Complement has been implicated in systemic lupus erythematosus (SLE) pathogenesis on the basis of the associations with inherited complement defects and genome-wide association study risk alleles, glomerular deposits, reduced serum levels, and occasional reports of retinal drusen. This study examined drusen in SLE and their clinical significance.

This cross-sectional observational study compared individuals with SLE recruited from renal and rheumatology clinics with hospital controls. Participants were reviewed for clinical features and underwent imaging with a nonmydriatic retinal camera. Deidentified images were examined by 2 trained graders for drusen number and size using a grid overlay.
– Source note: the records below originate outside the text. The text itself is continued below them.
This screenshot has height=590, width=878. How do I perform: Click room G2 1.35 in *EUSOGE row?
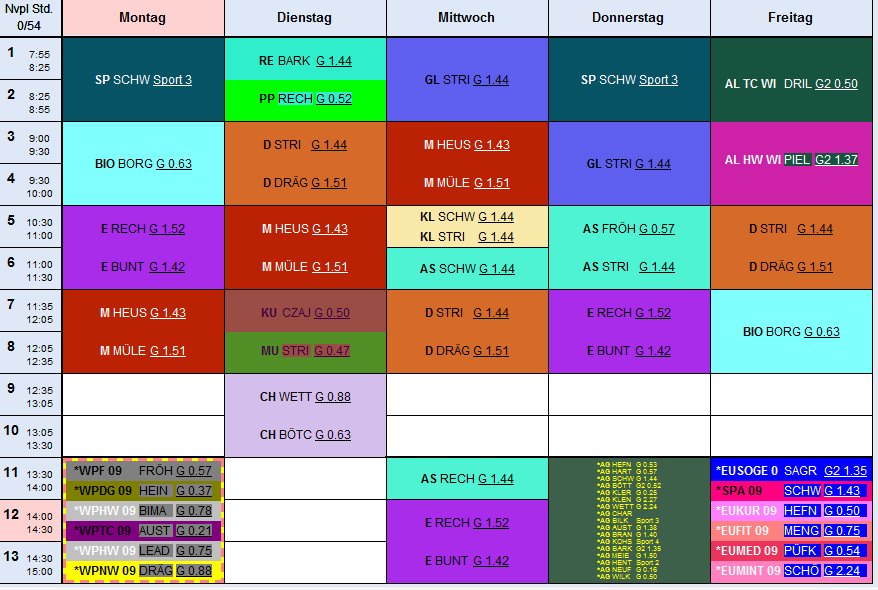click(845, 470)
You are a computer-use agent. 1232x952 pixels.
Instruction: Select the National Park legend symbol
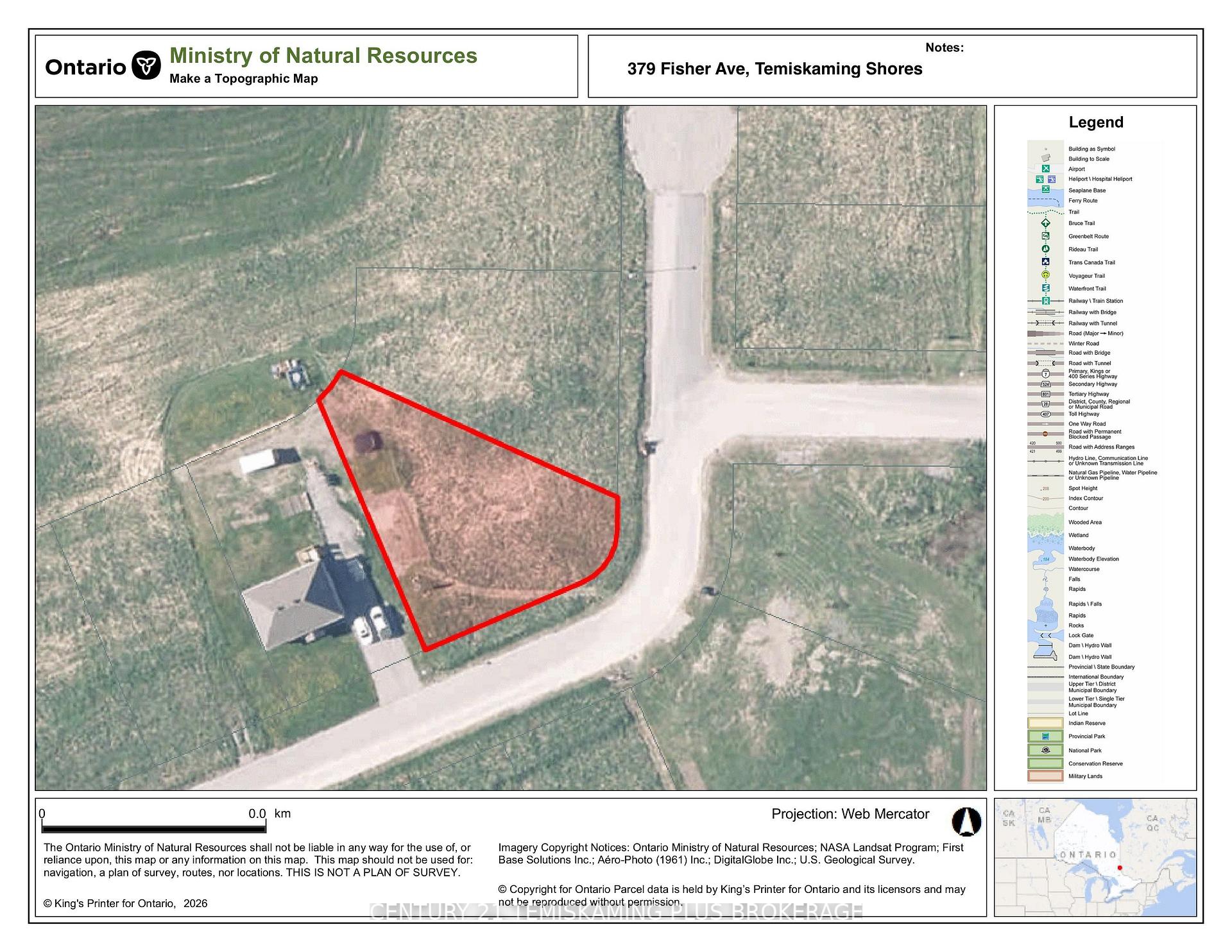click(1045, 750)
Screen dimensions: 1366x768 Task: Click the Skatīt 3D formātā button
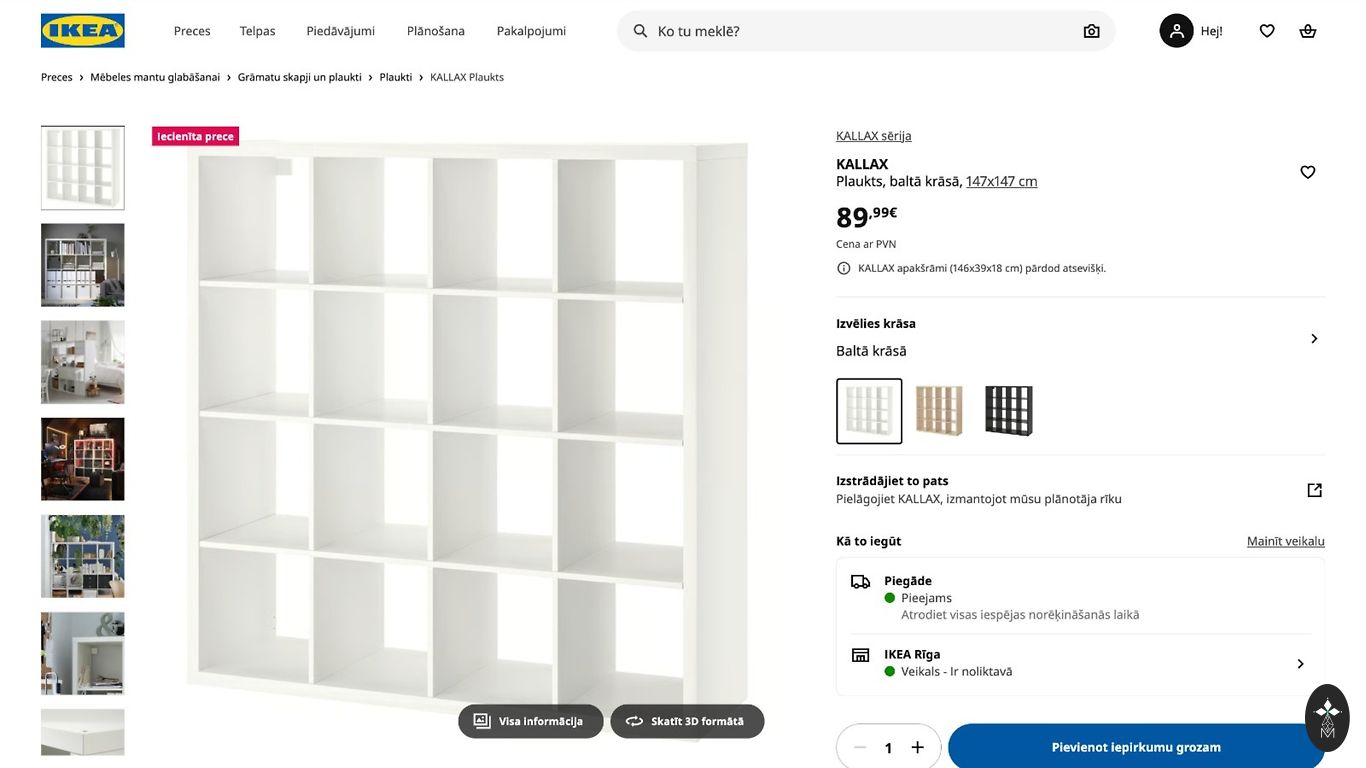click(x=687, y=721)
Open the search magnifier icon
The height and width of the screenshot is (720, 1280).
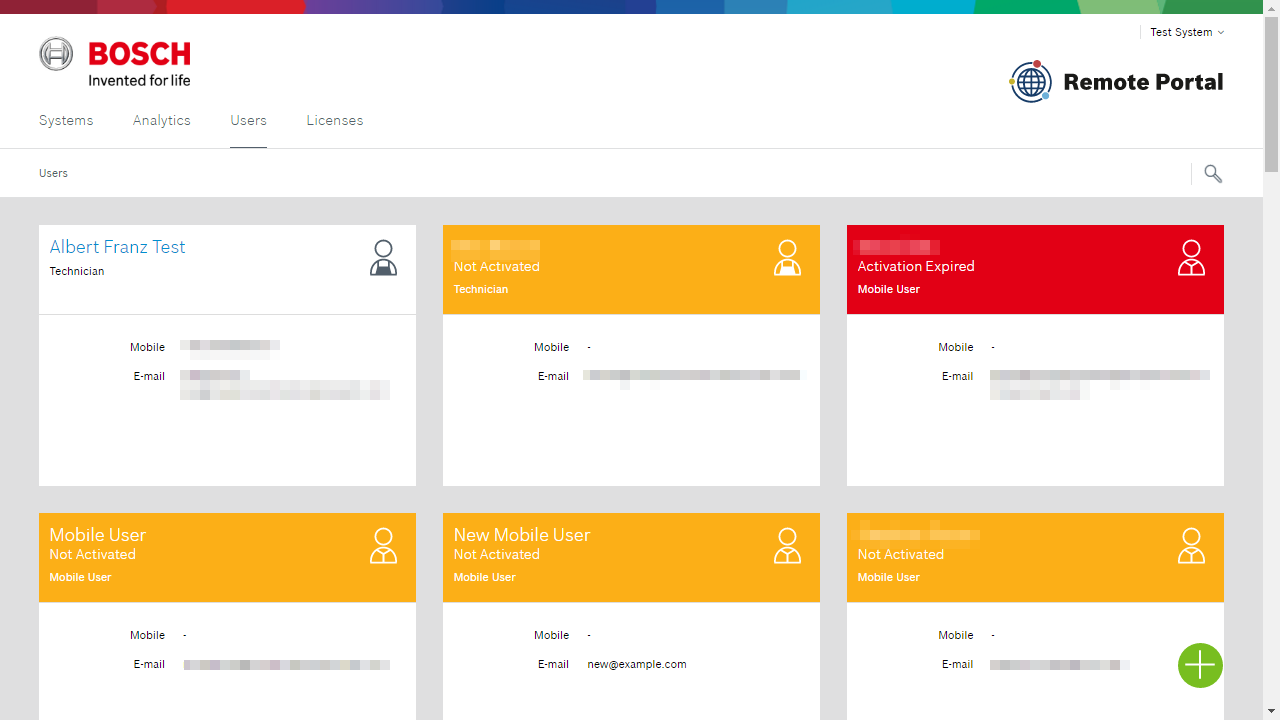1213,174
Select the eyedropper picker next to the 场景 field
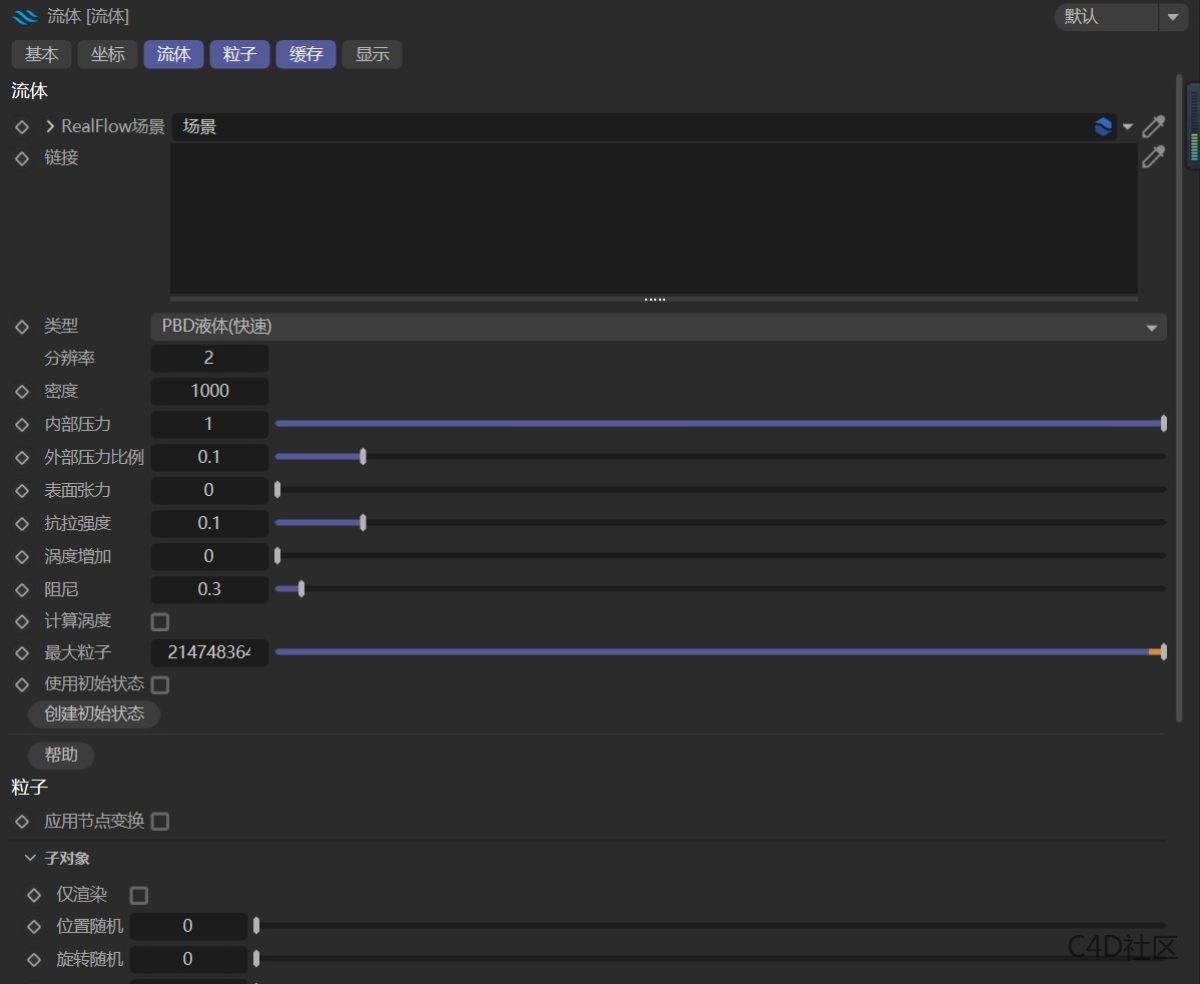The height and width of the screenshot is (984, 1200). point(1154,126)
The cohort with SLE (n = 65) comprised 55 women (85%) and 10 men (15%) with a median age of 47 years (interquartile range 35-59), where 23 (35%) were of southern European or Asian ancestry, and 32 (49%) had biopsy-proven lupus nephritis. Individuals with SLE had higher mean drusen numbers than controls (27 ± 60, 3 ± 9, respectively, P = 0.001), more drusen counts ≥10 (31, 48% and 3, 5%, respectively, P < 0.001), and more medium-large drusen (14, 22% and 3, 5%, respectively, P < 0.001). In SLE, mean drusen counts were higher, and drusen were larger, with an estimated glomerular filtration rate (eGFR) <90 ml/min per 1.73 m2 (P = 0.02, P = 0.02, respectively) or class IV nephritis (P = 0.03, P = 0.02).

Drusen composition resembles that of glomerular immune deposits. CFH controls complement activation in the extracellular matrix and CFH risk variants are shared by drusen in macular degeneration and by SLE. CFH represents a possible treatment target for SLE especially with renal impairment.